Underlying the three major components of the mortgage loan lifecycle are the software, data and analytics support behind each process, which has become increasingly critical to industry participants due to the complexity of regulatory requirements. As the industry has grown in complexity, participants have responded by outsourcing to large scale specialty providers, automating manual processes and seeking end-to-end solutions that support the processes required to manage the entire mortgage loan lifecycle.
Market Trends
Market trends that have spurred lenders and servicers to seek software solutions are as follows:
Growing role of technology in the U.S. mortgage industry. Banks and other lenders and servicers have become increasingly focused on automation and workflow management to operate more efficiently and meet their regulatory requirements. We believe technology providers must be able to support the complexity of the market, display extensive industry knowledge and possess the financial resources to make the necessary investments in technology to support lenders. This includes an enhanced digital experience along with the application of artificial intelligence, robotic process automation and adaptive learning.
Lenders increasingly focused on core operations. As a result of regulatory scrutiny and the higher cost of doing business, we believe lenders have become more focused on their core operations and customers. We believe lenders are increasingly shifting from in-house solutions to third-party solutions that provide a more comprehensive and efficient solution. Lenders require these providers to deliver best-in-class solutions and deep domain expertise and to assist them in maintaining regulatory compliance.
Increased demand for enhanced transparency and analytic insight. As U.S. mortgage market participants work to minimize the risk in lending, servicing and capital markets, they rely on the integration of data and analytics with solutions that enhance the decision-making process. These industry participants rely on large comprehensive third-party databases coupled with enhanced analytics to achieve these goals.
Regulatory oversight. Most U.S. mortgage market participants are subject to a high level of regulatory oversight and regulatory requirements as federal and state governments have enacted various new laws, rules and regulations. One example of such legislation is the Dodd-Frank Wall Street Reform and Consumer Protection Act ("Dodd-Frank Act"), which contained broad changes for many sectors of the financial services and lending industries and established the Consumer Financial Protection Bureau ("CFPB"), the federal regulatory agency responsible for regulating consumer financial protection within the United States. It is our experience that mortgage lenders have become more focused on minimizing the risk of non-compliance with regulatory requirements and are looking toward solutions that assist them in complying with their regulatory requirements. In addition, recent high-profile data security incidents have resulted in an increased focus on data security by our clients and our clients' regulators. We expect the industry focus on privacy and data security to continue to increase.
Mortgage Market
The largest component of our business, servicing software, primarily generates revenues based on the number of active loans outstanding on our system, which has been very stable and growing. Our servicing software business has some exposure to defaulted loan volumes; however, outside of the most recent financial crisis, the number of loans that fall into seriously delinquent status has been quite stable.

**DATA**:
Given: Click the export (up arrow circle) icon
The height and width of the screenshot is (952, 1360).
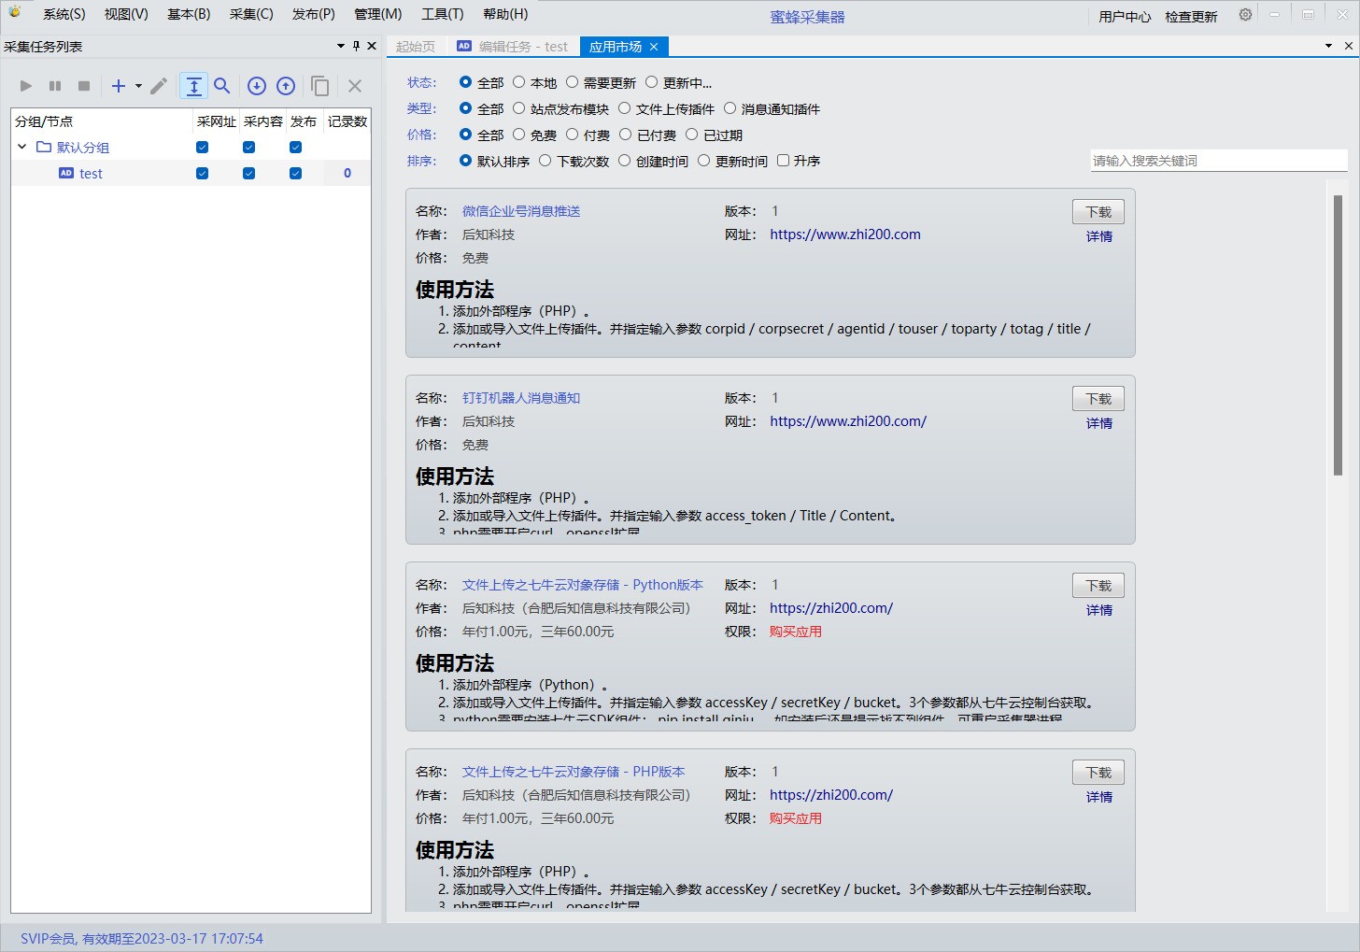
--
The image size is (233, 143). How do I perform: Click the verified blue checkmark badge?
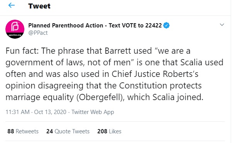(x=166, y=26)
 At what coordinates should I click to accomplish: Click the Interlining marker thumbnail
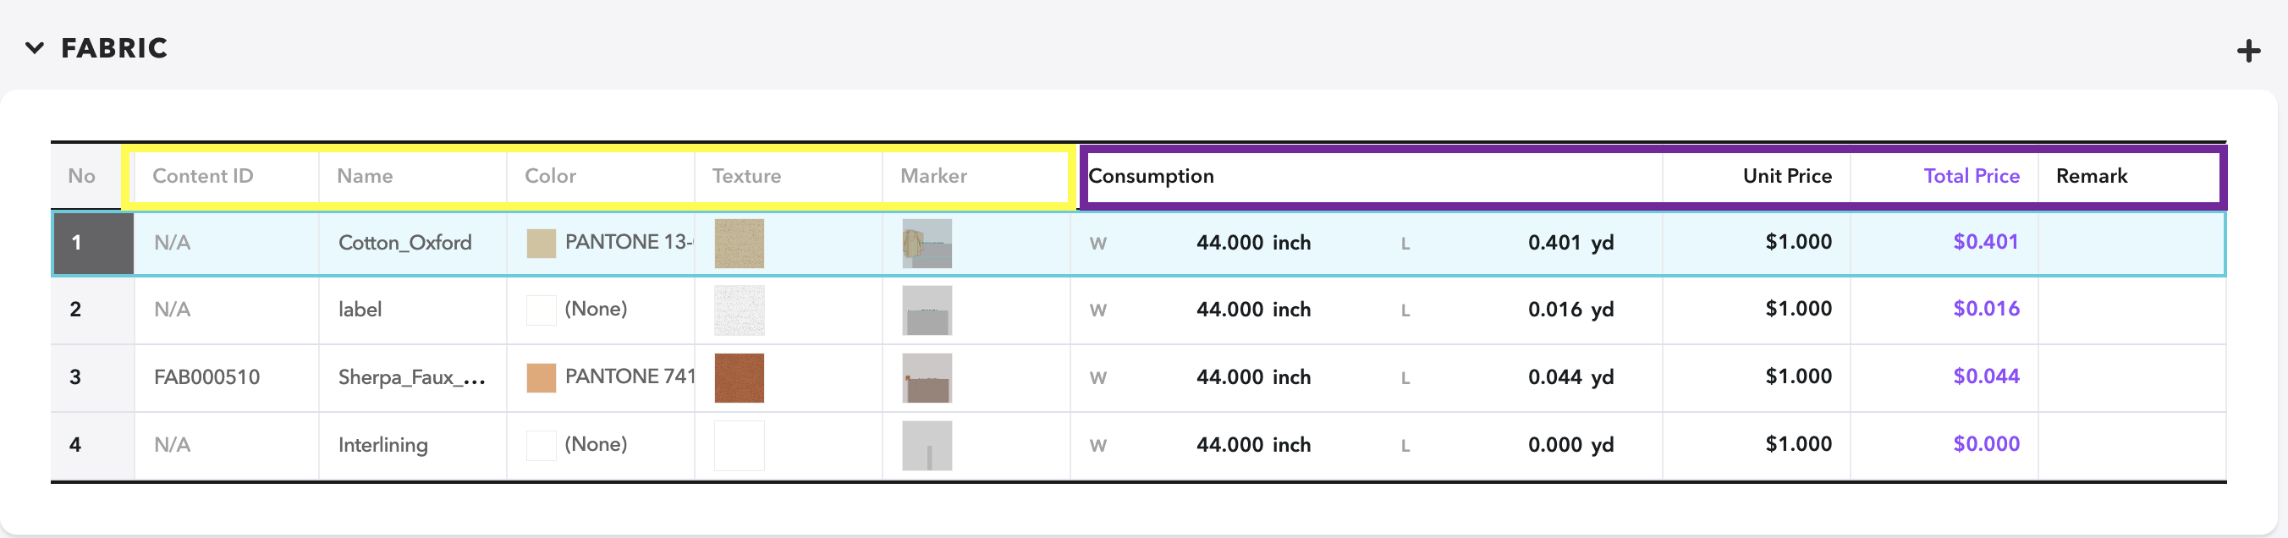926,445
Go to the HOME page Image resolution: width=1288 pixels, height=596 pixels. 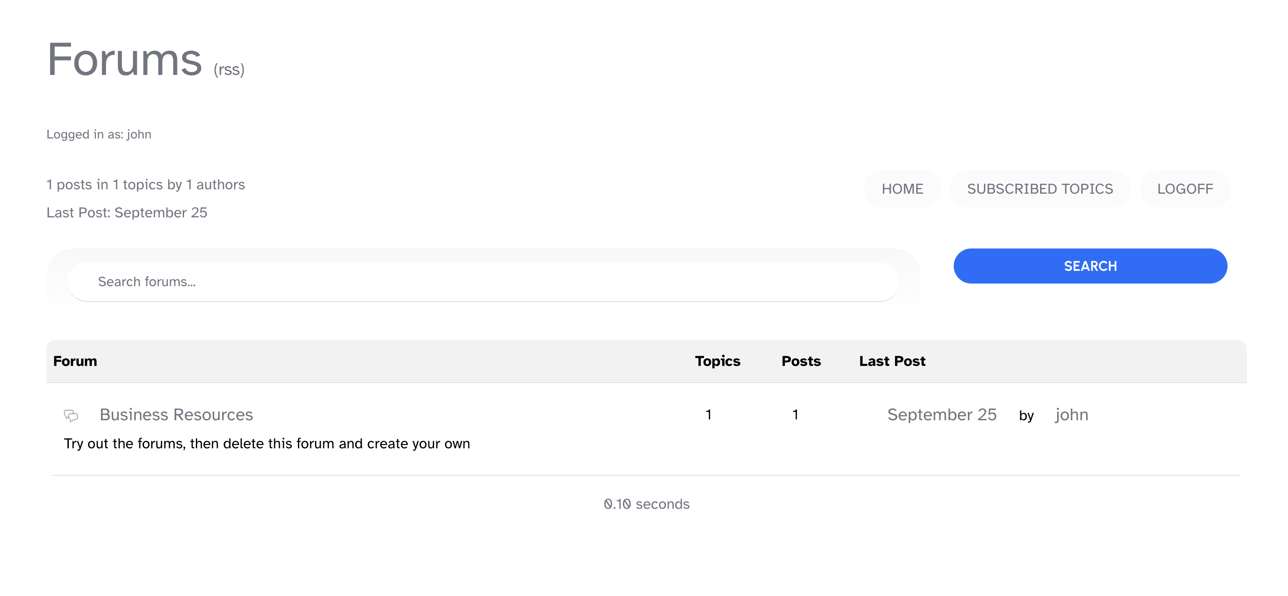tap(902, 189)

**PROBLEMS TO WORK ON**:
- A) In the text on mortgage software and market trends, what does it say has caused lenders to become more focused on their core operations? Answer in one to three sentences.
- B) Proceed with the text on mortgage software and market trends, starting after its last sentence.

**RESPONSES TO THE EXERCISE**:
- A) Lenders have become more focused on their core operations and customers because of regulatory scrutiny and the higher cost of doing business.

- B)
For our origination software solutions, our loan origination system revenues are based on closed loan volumes subject to minimum base software fees that are contractually obligated. These arrangements limit our exposure to origination volumes in our origination software business. Our lending solutions business is exposed to fluctuations in origination volumes, primarily related to refinance volumes due to the nature of the services provided.
Finally, our data and analytics business is predominantly based on longer-term strategic data licenses, other data licenses and subscription-based revenues. Our data and analytics business has some exposure to origination volumes where we provide data related to title insurance and other settlement service-related activities.

30


Regulatory Requirements
There continues to be a high level of legislative and regulatory focus on consumer protection practices. As a result, federal and state governments have enacted various new laws, rules and regulations. One example of such legislation is the Dodd-Frank Act, which contained broad changes for many sectors of the financial services and lending industries and established the CFPB, the federal regulatory agency responsible for regulating consumer financial protection within the U.S. This has led banks and other lenders to seek software solutions that assist them in satisfying their regulatory compliance obligations in the face of a changing regulatory environment. We have developed solutions that target this need, which has resulted in additional revenues.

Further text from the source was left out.